The task: Pictures excluded, return every entry exactly, please.

BEGIN

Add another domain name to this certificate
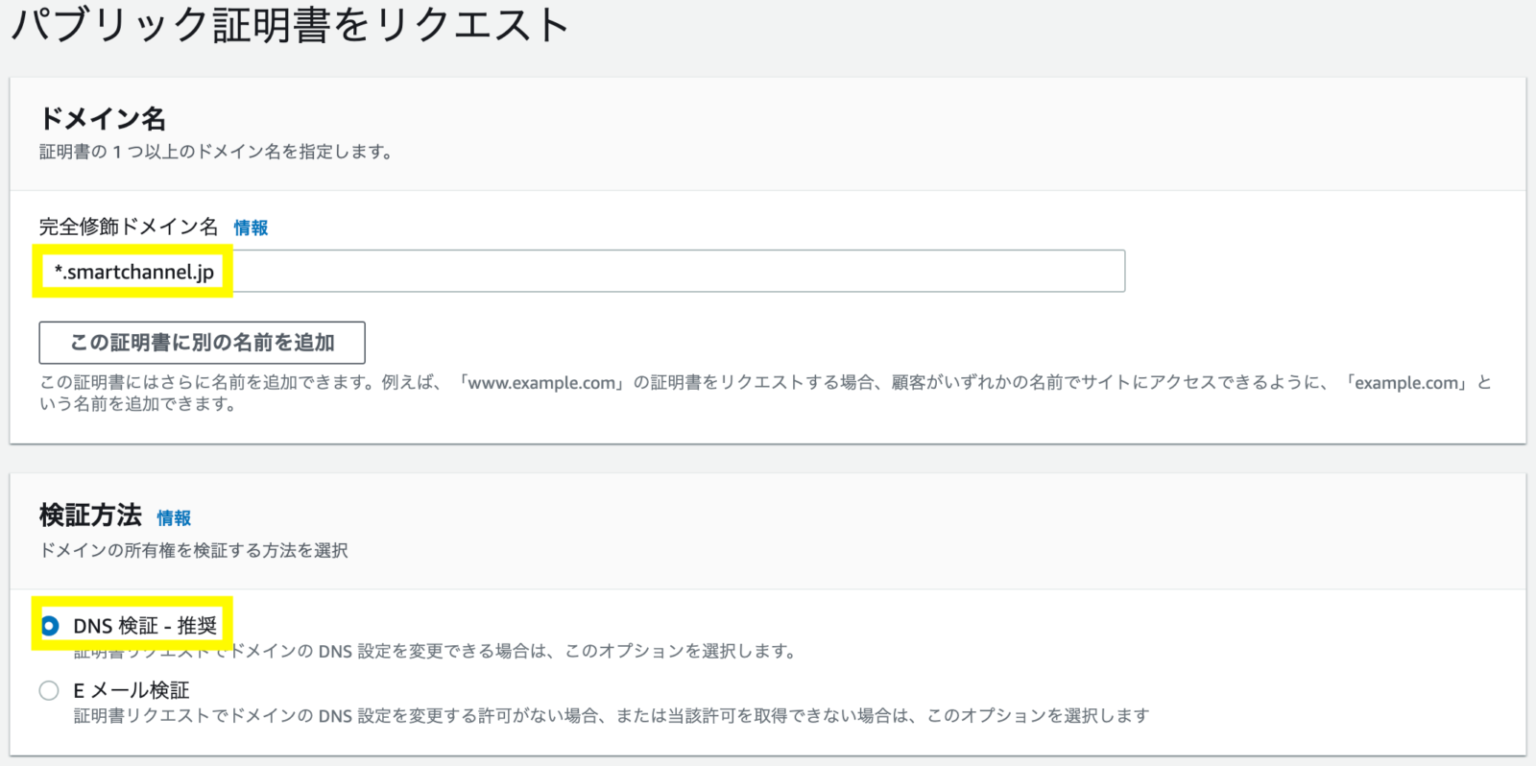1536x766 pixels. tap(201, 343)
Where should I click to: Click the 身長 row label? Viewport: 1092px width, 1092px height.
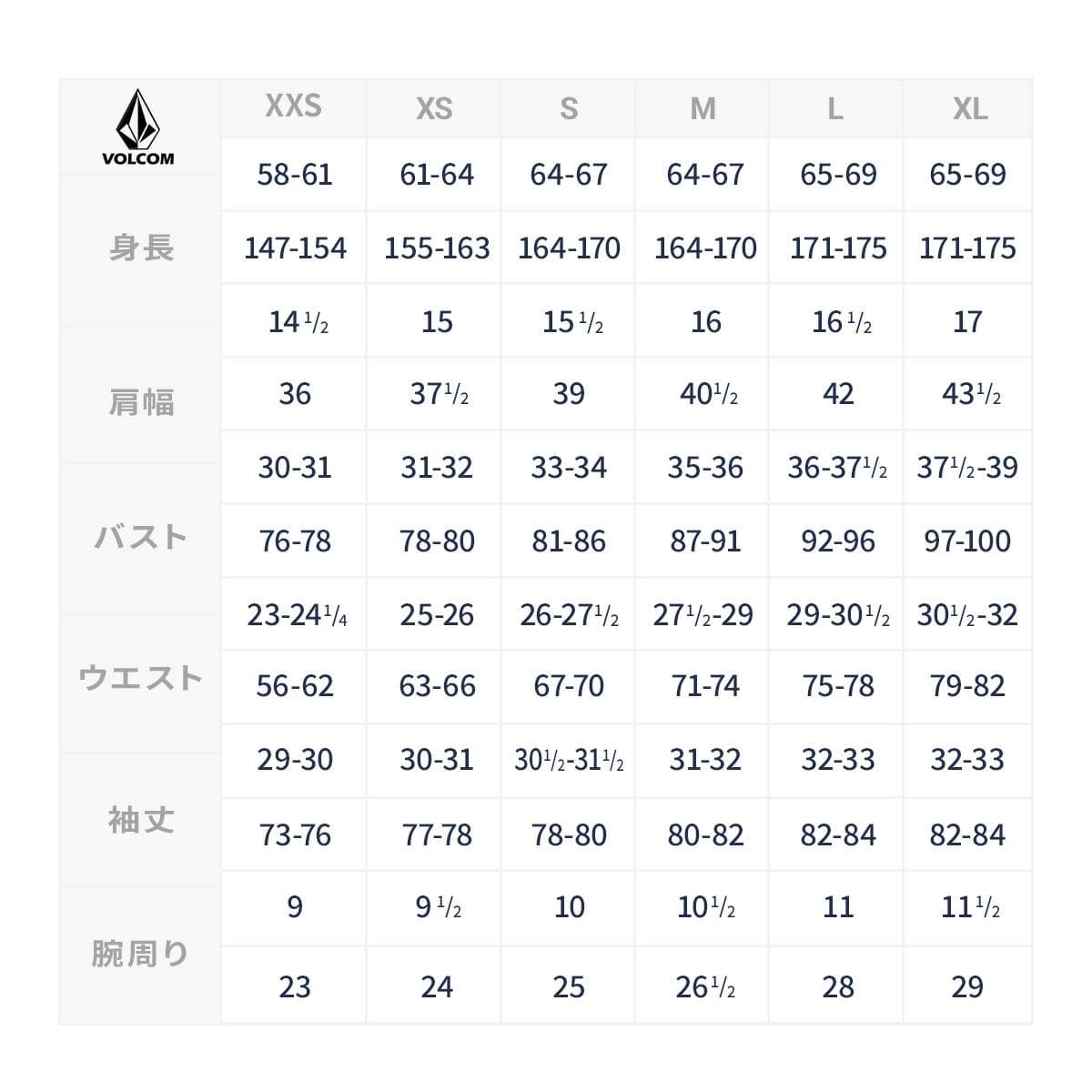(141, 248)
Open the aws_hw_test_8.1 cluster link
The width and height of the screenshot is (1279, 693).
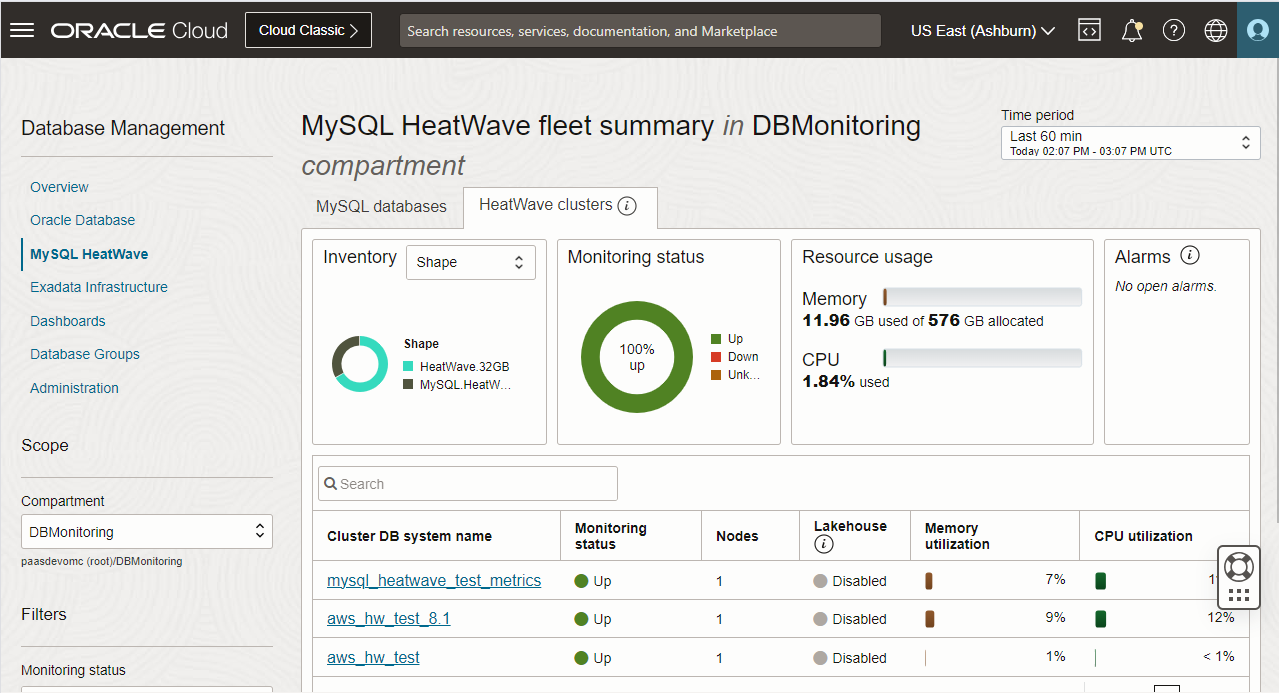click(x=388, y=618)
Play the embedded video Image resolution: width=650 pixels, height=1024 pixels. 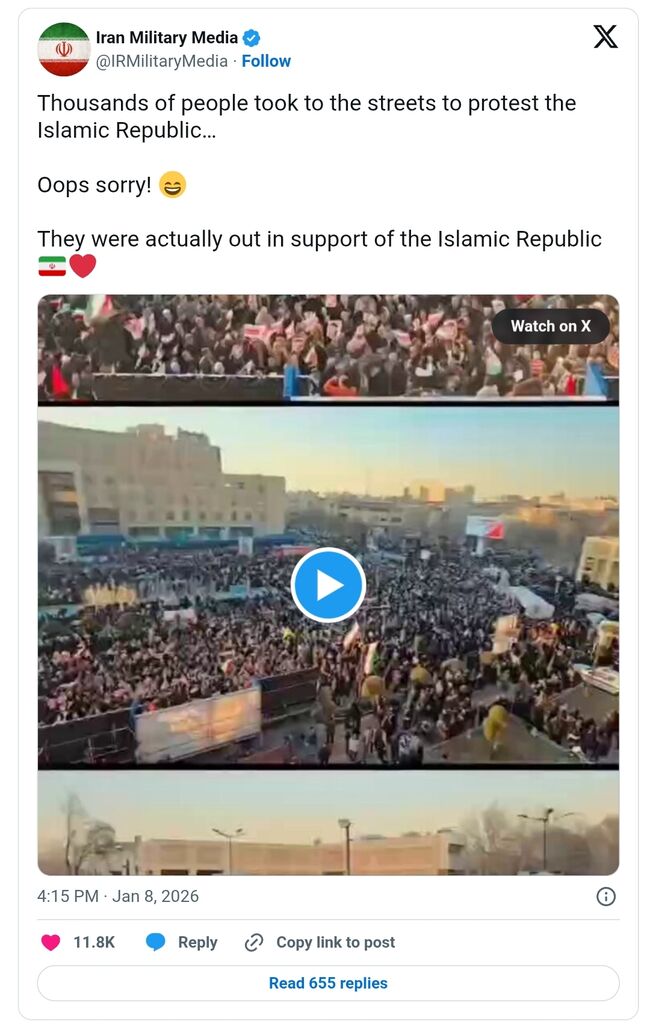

END

Response to the task:
Add another domain name to this certificate
1536x766 pixels. tap(201, 343)
Where should I click to: Click the 身長 row label? Viewport: 1092px width, 1092px height.
(141, 248)
Open the aws_hw_test_8.1 cluster link
The width and height of the screenshot is (1279, 693).
click(x=388, y=618)
Play the embedded video Image resolution: width=650 pixels, height=1024 pixels. 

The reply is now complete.